Figure 6: Metal machining processes employed in the manufacturing of the semi-fabricates for the Lenz wind turbine.

2 3D Model of the Lenz turbine and the assembly

This section will briefly present the Lenz wind turbine integrated in a fully operable assembly, discussing the main parts of the construction. Firstly, the 3D model of the blades was realized using the SolidWorks CAD software after evaluating the geometrical parameters of the turbine according to the mathematical model mentioned in the introduction. The blade consisted of two lids (Figure 1a), one disposed at each end of the blade; two ribs used to connect the turbine’s arms to the blades (Figure 1b); four rods designed to stiffen the blade (Figure 1c) and, finally, the blade structure with a thickness of 0.5mm (Figure 1d). The components are illustrated in Figure 1.

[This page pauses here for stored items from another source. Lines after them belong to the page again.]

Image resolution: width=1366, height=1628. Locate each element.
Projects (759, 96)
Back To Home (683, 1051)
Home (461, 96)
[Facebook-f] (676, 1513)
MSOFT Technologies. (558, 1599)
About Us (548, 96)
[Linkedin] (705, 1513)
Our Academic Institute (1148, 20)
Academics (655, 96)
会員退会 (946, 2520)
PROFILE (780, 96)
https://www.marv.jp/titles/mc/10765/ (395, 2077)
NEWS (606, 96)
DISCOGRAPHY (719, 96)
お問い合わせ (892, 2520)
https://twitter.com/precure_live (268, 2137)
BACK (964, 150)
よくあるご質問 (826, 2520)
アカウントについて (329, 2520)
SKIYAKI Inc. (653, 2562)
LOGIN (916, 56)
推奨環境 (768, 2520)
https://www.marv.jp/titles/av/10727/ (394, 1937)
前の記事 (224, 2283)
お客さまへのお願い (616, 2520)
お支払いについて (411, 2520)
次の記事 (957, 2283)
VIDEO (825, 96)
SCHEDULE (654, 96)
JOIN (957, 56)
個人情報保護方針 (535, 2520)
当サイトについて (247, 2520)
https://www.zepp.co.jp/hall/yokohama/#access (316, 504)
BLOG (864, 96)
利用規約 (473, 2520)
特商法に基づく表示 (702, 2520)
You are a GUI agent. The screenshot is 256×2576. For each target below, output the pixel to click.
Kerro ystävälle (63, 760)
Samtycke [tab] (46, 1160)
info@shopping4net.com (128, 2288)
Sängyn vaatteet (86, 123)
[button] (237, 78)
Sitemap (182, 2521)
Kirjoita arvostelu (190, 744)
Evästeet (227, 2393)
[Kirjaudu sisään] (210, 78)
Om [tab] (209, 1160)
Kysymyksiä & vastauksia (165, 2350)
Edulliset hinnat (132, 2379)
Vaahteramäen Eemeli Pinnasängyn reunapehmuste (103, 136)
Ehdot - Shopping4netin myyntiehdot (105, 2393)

Figure 7: Pressure welding (left) and electric resistance welding (right).

The final assembly for the blade is represented in Figure 2, where the elements mentioned above can be easily identified. The blade’s height was 3 meters, whereas the turbine’s diameter was 2.8 meters.

For the purpose of connecting the blades to the shaft, an arm system was designed. The arms were effectuated using a rectangular pipe of 80×40 mm. As the blade is fixated in two different points, using the ribs described previously, the arms were disposed in the manner depicted in Figure 3.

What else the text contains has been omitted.